In honor of our upcoming flour corn harvest this Wednesday, we wanted this newsletter to be a song of praise to maize: Humanity is bound to no other plant more than maize, in life and myth.

Since it’s domestication in Southern Mexico some 10,000 years ago, maize has become the staff of life to human civilization as we know it.

We can testify to it’s power just as farmers: From a small, armored, long-storing kernel of radiant color springs forth a plant (a grass) with vigor unmatched. In a week or so it out-competes any weed, reaching for the sun with jaw-dropping, almost hallucinatory speed. In what seems like the blink of an eye ,maize creates a shady, complete canopy over the ground, soaking up every ray of sun with palm thick spears. After reaching full height, maize enters the most beautiful phase, a month of beautiful wind tossed sex. The pollen, contained in the brown tassels atop the plant, feeds thousands of pollinators and floats town to the silks below. Each silk, if pollinated, becomes a kernel. And from just one kernel, up to 800 kernels can grow — multiplicities of nourishment.

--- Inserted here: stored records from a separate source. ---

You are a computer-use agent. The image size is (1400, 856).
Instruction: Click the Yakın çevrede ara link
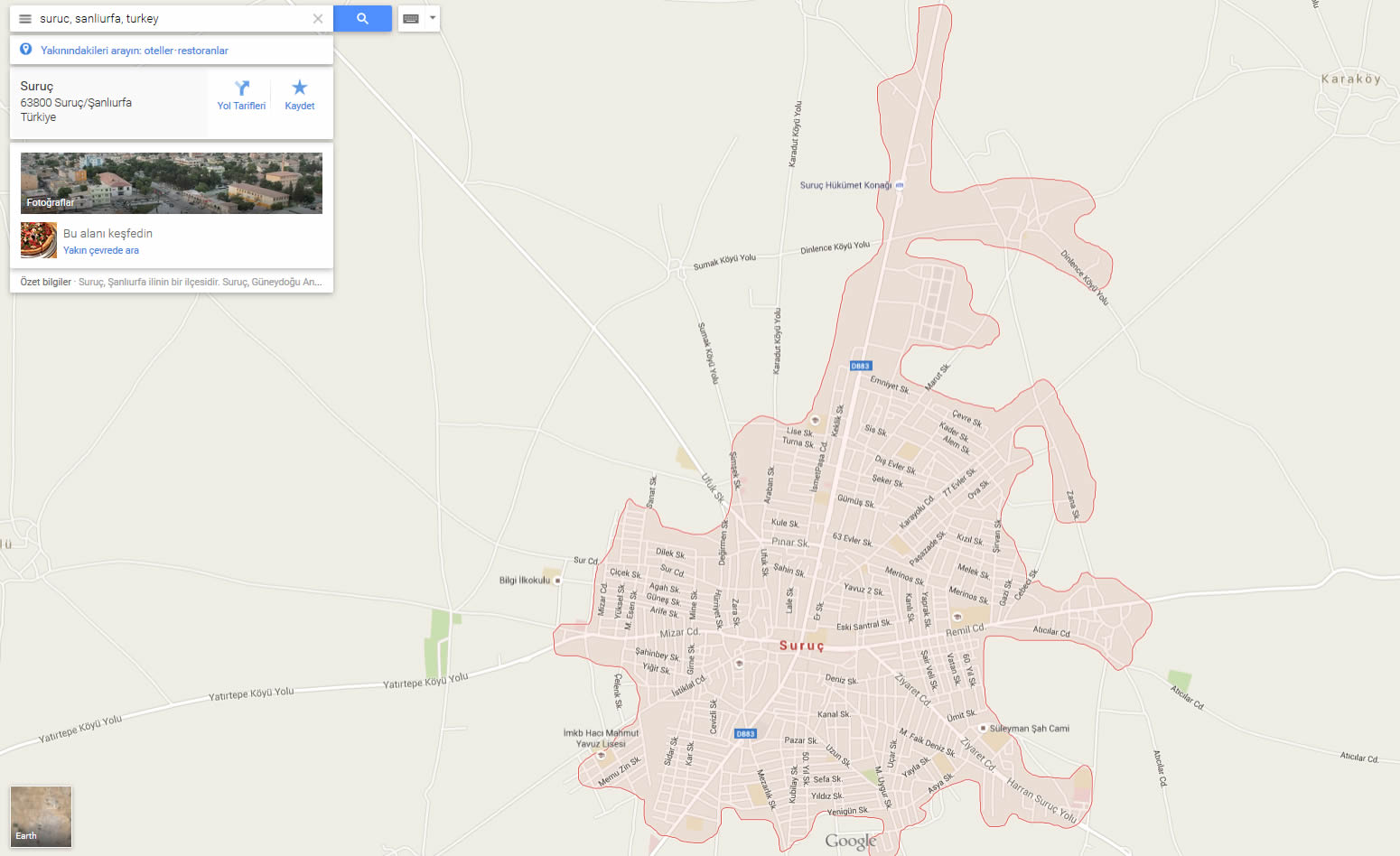point(100,250)
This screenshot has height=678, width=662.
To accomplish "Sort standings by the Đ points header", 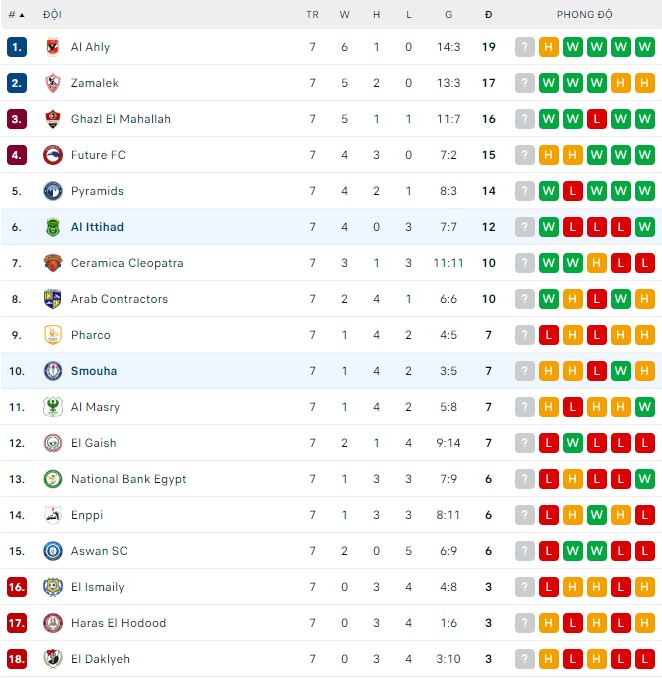I will pos(488,15).
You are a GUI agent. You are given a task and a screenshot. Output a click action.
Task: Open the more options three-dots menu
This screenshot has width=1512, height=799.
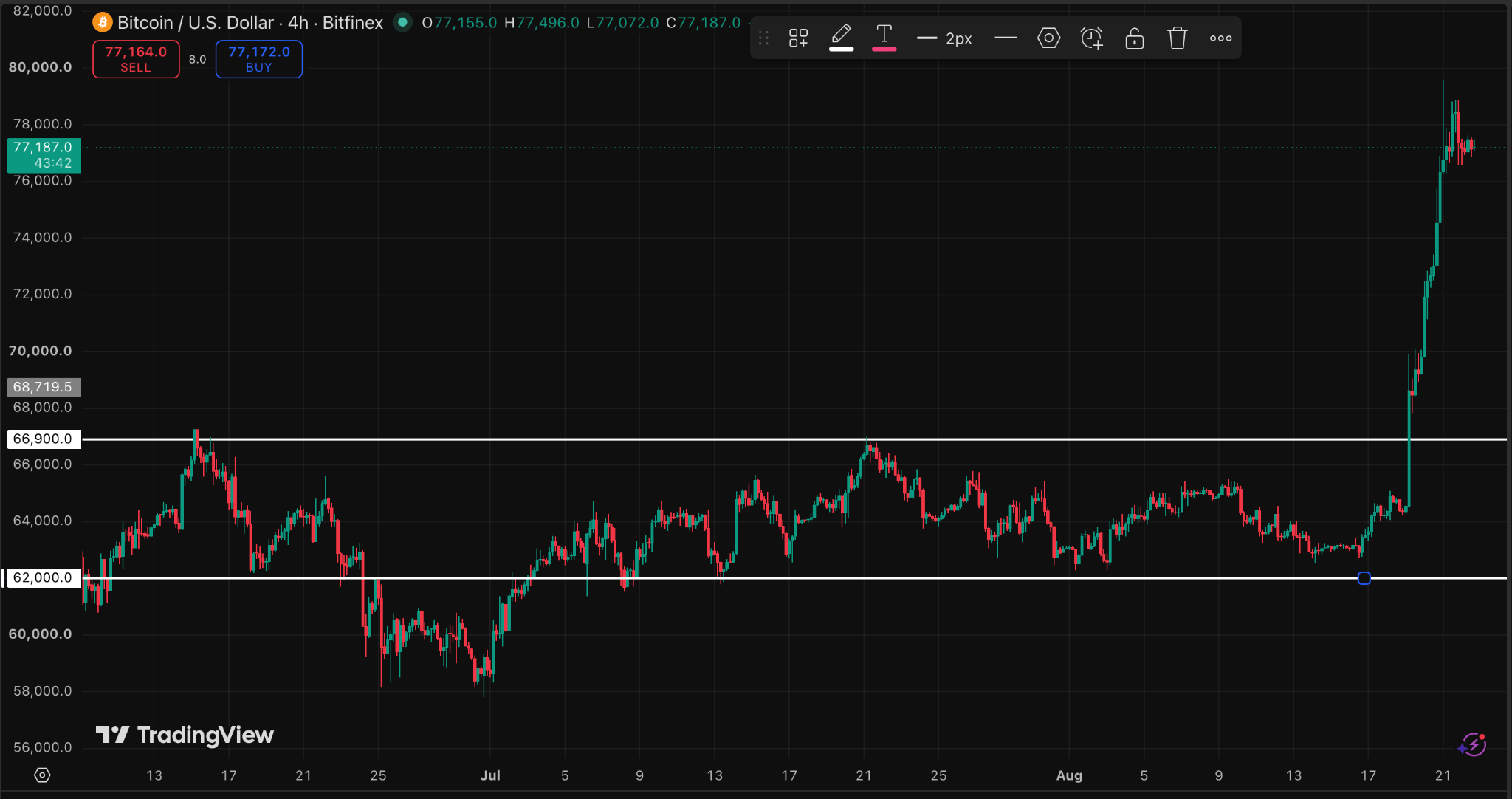coord(1220,38)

As for the poets, we’ll let them speak for themselves. First, we’ll hear from our dear friend, former neighbor, and CSA members, Rebecca Harris, the veritable poet in residence of our CSA, who wrote this poem in 2019 after walking through the corn field. Second, we’ll hear from Pablo Neruda.

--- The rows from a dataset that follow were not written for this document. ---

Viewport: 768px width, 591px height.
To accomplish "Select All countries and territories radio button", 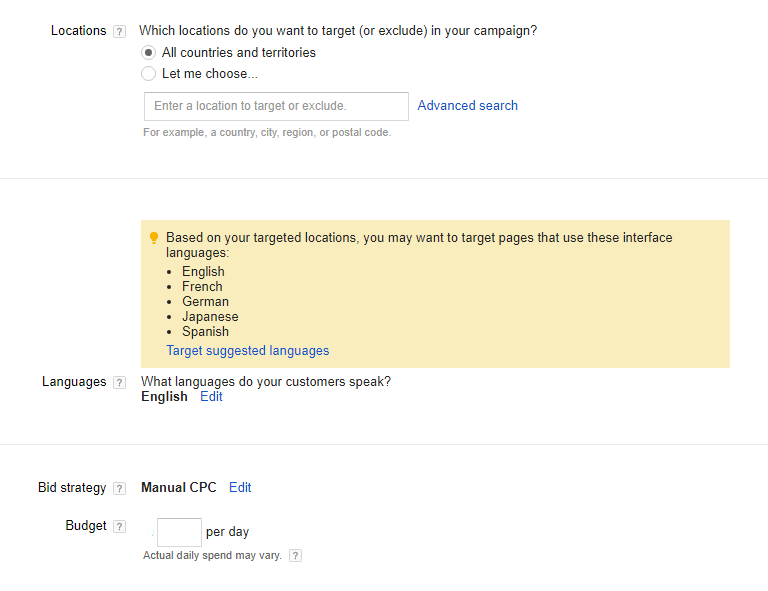I will pyautogui.click(x=148, y=52).
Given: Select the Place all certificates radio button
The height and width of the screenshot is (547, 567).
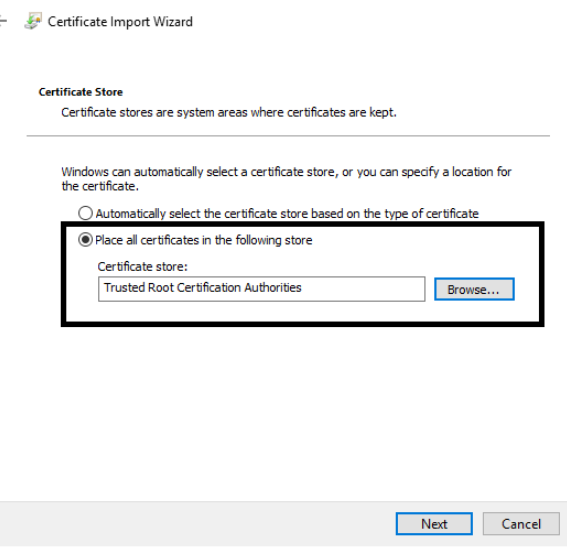Looking at the screenshot, I should click(x=85, y=240).
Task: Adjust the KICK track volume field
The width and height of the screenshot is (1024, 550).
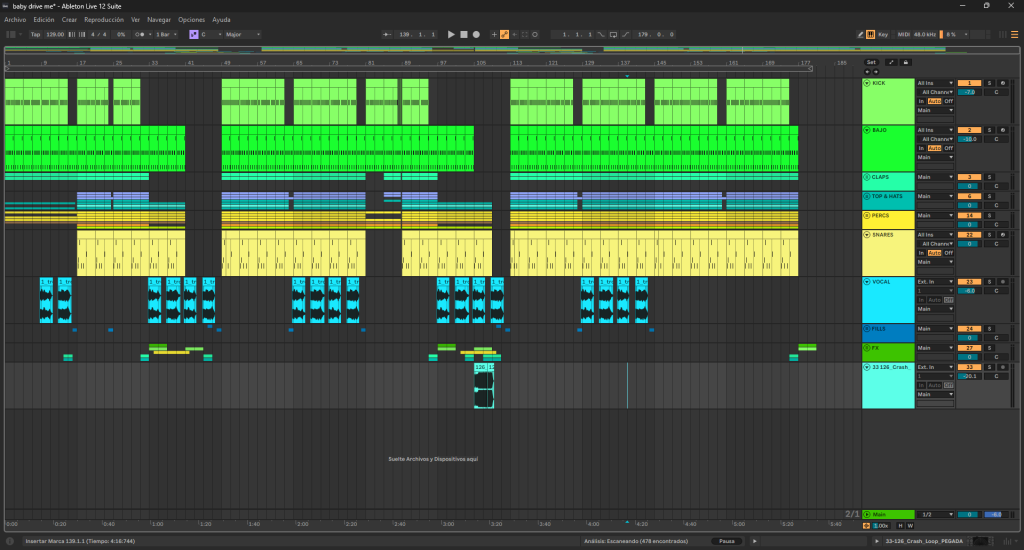Action: click(x=969, y=92)
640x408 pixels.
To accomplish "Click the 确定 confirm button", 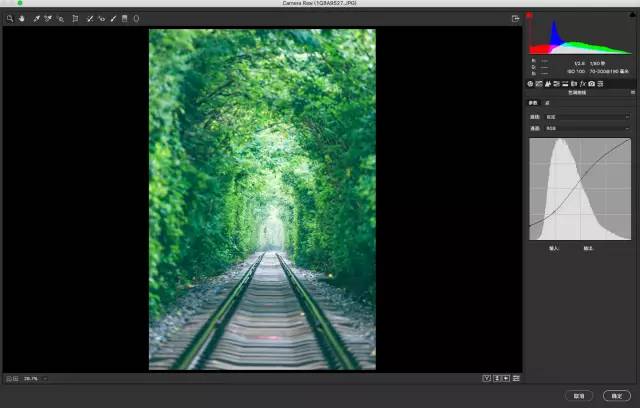I will pyautogui.click(x=616, y=395).
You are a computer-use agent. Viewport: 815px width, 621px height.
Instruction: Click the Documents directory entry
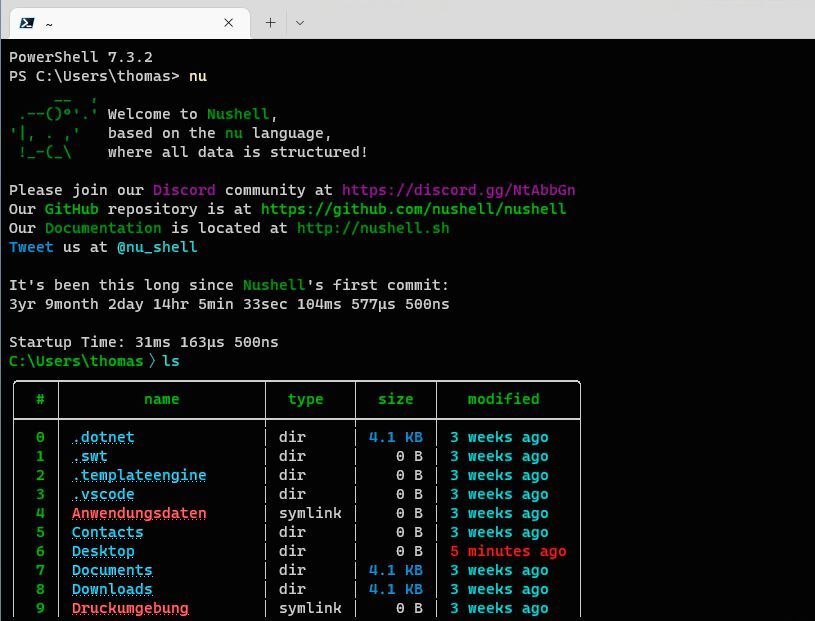[112, 570]
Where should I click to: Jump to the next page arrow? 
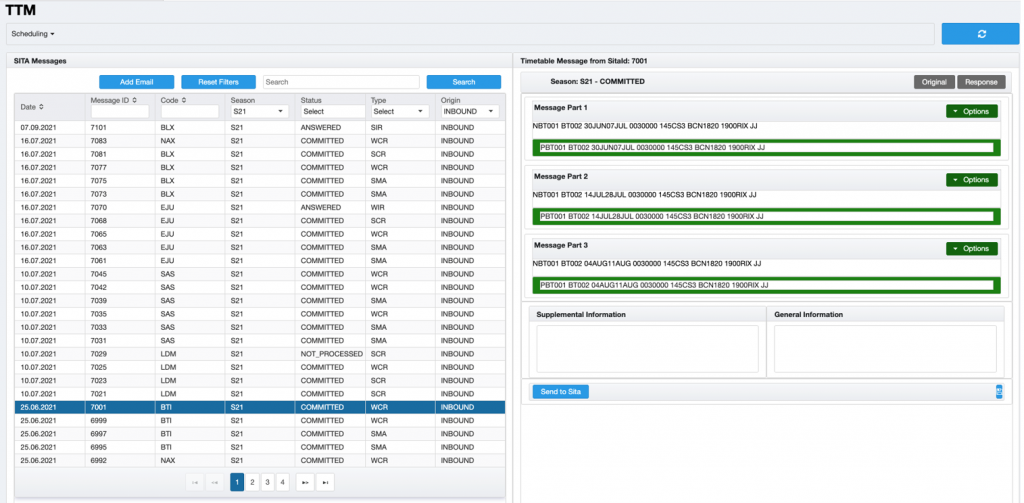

Notice that both poets name the sea, laughter, blue, children — undoubtedly tapping into the same collective song of praise to the spirit of Mother Maize.

* * * * *

The Symphony of Harvest
by Rebecca Harris

I go down to the
Corn stalks just to listen
To them.
The way you might go
To hear the ocean.
Or bear a child to share
Laughter.
Here in a world that feels
Like a desert,
I hear rain in this
Corn-
Hear voices-
Melted with sunlight,
Made soft and strong-
Such a wild way-
The corn dances,
As strange
As lions
Dancing,
Or finding a melody in the
Dirt,
Or light in a cave.
Here,
They reach so tall,
They are browning,
Golden and green-
The farthest cousin from
The sea-
Yet I hear them murmur
The same words.
And I am bathed
In music.

Weeks later,
I heard that children were stamping
On the corn
After harvest,
Finally allowed to run tender and
Wild through and over the stalks.
I imagine they blew through them like
Wind colored with blue,
Dragging the sky behind them.
Blue corn sits in baskets
Like fallen arrows
Waiting to dance.

Now,
I see the corn stalks and as I
Let go of the sea wind that it
Brought into my hair
I am filled with children and their
Games
And the memory in my body
Joining them,
As beautifully as the corn and I
Make music.

* * * * *

Ode to Maize
by Pablo Neruda

America, from a grain
of maize you grew
to crown
with spacious lands
the ocean foam.

A grain of maize was your geography.
From the grain
a green lance rose,
was covered with gold,
to grace the heights
of Peru with its yellow tassels.

But, poet, let
history rest in its shroud;
praise with your lyre
the grain in its granaries:
sing to the simple maize in
the kitchen.

First, a fine beard
fluttered in the field
above the tender teeth
of the young ear.
Then the husks parted
and fruitfulness burst its veils
of pale papyrus
that grains of laughter
might fall upon the earth.
To the stone,
in your journey,
you returned.
Not to the terrible stone,
the bloody
triangle of Mexican death,
but to the grinding stone
sacred
stone of your kitchens.
There, milk and matter,
strength-giving, nutritious
cornmeal pulp,
you were worked and patted
by the wondrous hands
of dark-skinned women.

Wherever you fall, maize,
whether into the
splendid pot of porridge, or among
country beans, you light up
the meal and lend it
your virginal flavor.

Oh, to bite into
the steaming ear beside the sea
of distant song and deepest waltz.
To boil you
as your aroma
spreads through
blue sierras.

But is there
no end
to your treasure?
In chalky, barren lands
bordered
by the sea, along
the rocky Chilean coast,
at times
only your radiance
reaches the empty
table of the miner.

Your light, your cornmeal,
your hope
pervades America’s solitudes,
and to hunger
your lances
are enemy legions.

Within your husks,
like gentle kernels,
our sober provincial
children’s hearts were
nurtured,
until life began
to shuck us from the ear.

* * * * *

We hope to see you in the corn this Wednesday!